A top British lawyer and his partner immigrated to Israel this week, citing rising anti-Semitism in Europe. “Europe in my view is finished. Every day you see people being attacked in one way or another across Europe,” Mark Lewis told Israel’s Channel 10 news, which accompanied his arrival, together with partner Mandy Blumenthal, at Israel’s Ben Gurion Airport. “You see people murdered in museums in Belgium, people murdered in schools in France, people attacked in England. There is only one place for Jewish people to go,” Lewis added.

Lewis, 54, one of the UK’s leading libel lawyers, said he has been increasingly subjected to hate speech and threats for being Jewish, including being subjected to regular abuse and death threats online.

The decision to leave Britain did not come easily, the couple has said, but they feel it was inevitable. “We’re a wandering people, and it’s time to wander again. People just don’t want to see it,” Lewis said of his fellow British Jews. “We’ve accelerated our decision of moving to go to Israel because of anti-Semitism being so institutional and accepted in mainstream life,” Blumenthal charged. “So many people have these ideas about Jews being responsible for every disaster that’s ever happened in the world.”

Lewis and Blumenthal first publicized their intention to leave for Israel in an interview with the BBC in August. They said they knew other people who are considering leaving the country because of anti-Semitism. In the interview, the couple also blamed the leadership of Labour under Jeremy Corbyn for creating an atmosphere that allows anti-Semitic feelings to bubble up, and largely dismissed Corbyn’s assertion that anti-Semitism is not tolerated in the party.

Task material:
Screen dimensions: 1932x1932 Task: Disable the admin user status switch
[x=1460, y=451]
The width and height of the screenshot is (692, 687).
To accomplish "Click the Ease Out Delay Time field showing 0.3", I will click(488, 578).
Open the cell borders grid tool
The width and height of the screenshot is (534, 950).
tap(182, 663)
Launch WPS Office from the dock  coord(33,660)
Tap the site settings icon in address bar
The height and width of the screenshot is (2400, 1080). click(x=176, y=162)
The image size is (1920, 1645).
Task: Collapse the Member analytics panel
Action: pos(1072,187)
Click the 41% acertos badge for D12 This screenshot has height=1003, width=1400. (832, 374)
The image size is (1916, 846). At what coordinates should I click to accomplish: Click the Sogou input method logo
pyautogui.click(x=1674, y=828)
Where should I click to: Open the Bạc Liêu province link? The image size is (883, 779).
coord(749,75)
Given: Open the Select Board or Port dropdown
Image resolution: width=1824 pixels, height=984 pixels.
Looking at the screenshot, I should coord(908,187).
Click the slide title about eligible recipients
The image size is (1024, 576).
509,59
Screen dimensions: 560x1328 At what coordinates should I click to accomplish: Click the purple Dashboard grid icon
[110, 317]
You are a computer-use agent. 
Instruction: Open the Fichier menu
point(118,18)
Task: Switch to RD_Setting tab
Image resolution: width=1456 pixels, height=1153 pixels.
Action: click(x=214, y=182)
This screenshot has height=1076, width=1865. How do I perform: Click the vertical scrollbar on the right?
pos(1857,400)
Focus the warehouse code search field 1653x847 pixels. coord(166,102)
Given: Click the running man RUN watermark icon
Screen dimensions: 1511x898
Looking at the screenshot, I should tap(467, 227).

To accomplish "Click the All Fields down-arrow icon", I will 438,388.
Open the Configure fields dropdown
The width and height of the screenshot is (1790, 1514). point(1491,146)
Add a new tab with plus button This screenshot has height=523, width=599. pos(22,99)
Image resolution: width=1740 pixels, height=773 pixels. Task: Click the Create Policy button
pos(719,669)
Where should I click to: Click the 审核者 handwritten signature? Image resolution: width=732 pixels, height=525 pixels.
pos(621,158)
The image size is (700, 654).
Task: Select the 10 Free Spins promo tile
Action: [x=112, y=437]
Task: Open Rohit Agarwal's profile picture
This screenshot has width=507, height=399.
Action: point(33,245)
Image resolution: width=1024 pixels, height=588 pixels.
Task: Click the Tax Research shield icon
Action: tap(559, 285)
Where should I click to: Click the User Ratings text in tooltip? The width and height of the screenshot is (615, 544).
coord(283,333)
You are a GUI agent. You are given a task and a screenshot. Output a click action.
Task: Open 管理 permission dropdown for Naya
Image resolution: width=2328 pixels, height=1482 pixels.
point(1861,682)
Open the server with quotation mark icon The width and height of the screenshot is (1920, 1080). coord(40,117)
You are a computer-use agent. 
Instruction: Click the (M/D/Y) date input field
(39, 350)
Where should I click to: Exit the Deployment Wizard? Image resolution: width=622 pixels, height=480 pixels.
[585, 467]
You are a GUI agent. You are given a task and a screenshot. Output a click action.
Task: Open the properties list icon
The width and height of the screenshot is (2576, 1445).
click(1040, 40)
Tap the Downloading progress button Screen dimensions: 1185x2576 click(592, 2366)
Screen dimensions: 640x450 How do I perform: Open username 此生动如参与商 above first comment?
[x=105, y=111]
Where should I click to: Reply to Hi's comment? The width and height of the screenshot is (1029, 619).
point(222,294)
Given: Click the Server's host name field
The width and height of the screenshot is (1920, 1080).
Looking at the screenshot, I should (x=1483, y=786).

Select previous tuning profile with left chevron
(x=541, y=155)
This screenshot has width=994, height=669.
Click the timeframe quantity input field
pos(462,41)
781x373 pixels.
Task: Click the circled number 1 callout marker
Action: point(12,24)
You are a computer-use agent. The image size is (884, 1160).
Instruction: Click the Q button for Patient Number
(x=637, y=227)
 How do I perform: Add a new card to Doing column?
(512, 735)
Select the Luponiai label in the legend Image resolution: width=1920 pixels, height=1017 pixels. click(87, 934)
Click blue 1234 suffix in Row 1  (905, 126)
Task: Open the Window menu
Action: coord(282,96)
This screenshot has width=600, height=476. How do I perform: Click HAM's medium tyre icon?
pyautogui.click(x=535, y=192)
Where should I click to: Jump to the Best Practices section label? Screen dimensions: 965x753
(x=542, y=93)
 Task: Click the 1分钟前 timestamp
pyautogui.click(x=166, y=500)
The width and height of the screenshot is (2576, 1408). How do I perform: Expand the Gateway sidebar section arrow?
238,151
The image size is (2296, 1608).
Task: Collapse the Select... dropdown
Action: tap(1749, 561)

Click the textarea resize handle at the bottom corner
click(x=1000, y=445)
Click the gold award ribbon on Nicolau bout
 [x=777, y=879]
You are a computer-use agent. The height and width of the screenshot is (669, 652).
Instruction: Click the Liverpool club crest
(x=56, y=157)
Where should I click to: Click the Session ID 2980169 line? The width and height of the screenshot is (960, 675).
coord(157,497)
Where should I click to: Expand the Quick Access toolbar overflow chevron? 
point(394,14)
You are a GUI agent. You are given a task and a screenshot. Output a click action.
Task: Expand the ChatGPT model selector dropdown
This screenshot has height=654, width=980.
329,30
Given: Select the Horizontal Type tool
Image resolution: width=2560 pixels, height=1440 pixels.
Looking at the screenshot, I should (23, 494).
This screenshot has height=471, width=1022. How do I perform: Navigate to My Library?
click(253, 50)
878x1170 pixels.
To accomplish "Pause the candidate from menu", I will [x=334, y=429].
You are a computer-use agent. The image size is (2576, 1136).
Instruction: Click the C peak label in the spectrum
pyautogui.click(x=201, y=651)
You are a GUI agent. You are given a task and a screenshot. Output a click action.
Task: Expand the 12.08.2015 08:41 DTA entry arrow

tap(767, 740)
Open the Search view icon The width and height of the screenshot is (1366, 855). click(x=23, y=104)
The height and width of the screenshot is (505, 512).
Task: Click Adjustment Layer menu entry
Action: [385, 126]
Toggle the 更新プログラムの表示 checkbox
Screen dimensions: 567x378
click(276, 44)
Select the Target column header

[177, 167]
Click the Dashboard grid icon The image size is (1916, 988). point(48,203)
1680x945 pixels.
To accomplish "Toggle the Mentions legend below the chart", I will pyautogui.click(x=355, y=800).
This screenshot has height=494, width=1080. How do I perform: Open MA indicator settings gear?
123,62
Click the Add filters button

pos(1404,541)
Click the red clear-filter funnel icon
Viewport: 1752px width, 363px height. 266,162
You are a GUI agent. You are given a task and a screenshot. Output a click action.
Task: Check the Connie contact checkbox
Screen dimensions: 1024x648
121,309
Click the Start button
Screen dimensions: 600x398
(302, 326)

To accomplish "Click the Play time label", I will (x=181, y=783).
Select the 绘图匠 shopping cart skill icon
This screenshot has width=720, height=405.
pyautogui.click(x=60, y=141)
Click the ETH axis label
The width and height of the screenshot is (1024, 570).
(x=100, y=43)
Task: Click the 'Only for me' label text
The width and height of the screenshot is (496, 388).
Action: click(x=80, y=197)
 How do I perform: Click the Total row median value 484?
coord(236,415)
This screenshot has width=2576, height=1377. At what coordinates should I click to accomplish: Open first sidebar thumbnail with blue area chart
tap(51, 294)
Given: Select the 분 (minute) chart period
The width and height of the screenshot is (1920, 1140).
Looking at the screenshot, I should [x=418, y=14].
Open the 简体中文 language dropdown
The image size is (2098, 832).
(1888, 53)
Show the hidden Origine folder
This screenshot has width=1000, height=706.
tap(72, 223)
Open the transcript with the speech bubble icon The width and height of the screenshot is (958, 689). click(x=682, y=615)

Exercise task A:
In the listing, take the part that opens with the line containing "Click the ETH axis label" and closes with the line containing "tap(72, 223)", and write it out again, replacing "folder" with "directory" and leaving everything else unchanged.
Exercise task B:
Extend the article about the British libel lawyer's move to Israel, picking up after its final sentence.

Written response A:
Click the ETH axis label
The width and height of the screenshot is (1024, 570).
(x=100, y=43)
Task: Click the 'Only for me' label text
The width and height of the screenshot is (496, 388).
Action: click(x=80, y=197)
 How do I perform: Click the Total row median value 484?
coord(236,415)
This screenshot has width=2576, height=1377. At what coordinates should I click to accomplish: Open first sidebar thumbnail with blue area chart
tap(51, 294)
Given: Select the 분 (minute) chart period
The width and height of the screenshot is (1920, 1140).
Looking at the screenshot, I should [x=418, y=14].
Open the 简体中文 language dropdown
The image size is (2098, 832).
(1888, 53)
Show the hidden Origine directory
This screenshot has width=1000, height=706.
tap(72, 223)

Written response B:
“Jeremy Corbyn moved the rock, and the anti-Semites crawled out from underneath the rock. They’re not going back,” said Lewis. “There’s been a total climate change. It’s become acceptable to be anti-Semitic. It’s brought out people’s feelings to the surface,” Blumenthal said. She said though Corbyn and Labour are not solely responsible for the recent anti-Semitism, they have a “very loud part” in its rise. “It’s not just Jeremy Corbyn and it’s not all of the Labour party. But it’s a very, very loud part of it that’s actually enabled this anti-Semitism to foster here in the UK and go throughout society,” she said.

Lewis said while anti-Semitism was a fringe phenomenon in the past, it is has become more prominent due to social media. “Social media has caused so much harm,” he said. “Fifteen years ago there was still anti-Semitism but it was an obscure thing. Fifteen years ago somebody painted a swastika on my garage door in Manchester, that was a message. But it was a one-off, it was something you could almost laugh off. Now with the effect of social media, it’s almost every day.”

Lewis, who in an interview with The Times of Israel last year said he likes to take on anti-Semitic trolls on social media, said he has also faced anti-Semitism when trying to raise the issue. “If you complain about anti-Semitism, the most anti-Semitic thing is said back to you: You’re making it up, it’s all a smear, you haven’t even got the right to complain,” he said. He said he was bombarded with messages of hate from “people who claim to represent [grassroots Corbyn backing group] Momentum, who claim to represent the Labour Party.”

Explaining the couple’s decision to move to Israel, Lewis said “there is only so much you can take.” “The online abuse might continue, the Israelis might not like me because I am too left, might not like me because they think I am too right, whatever their view. But they are not going to dislike me because I am Jewish. And there is only so much you can take – when you are getting threats to kill you.” “When you are getting threats from people that they want you to be ill, etc. It’s a drip drip effect,” said Lewis, who suffers from multiple sclerosis. “And where do you say ‘actually, enough is enough.'”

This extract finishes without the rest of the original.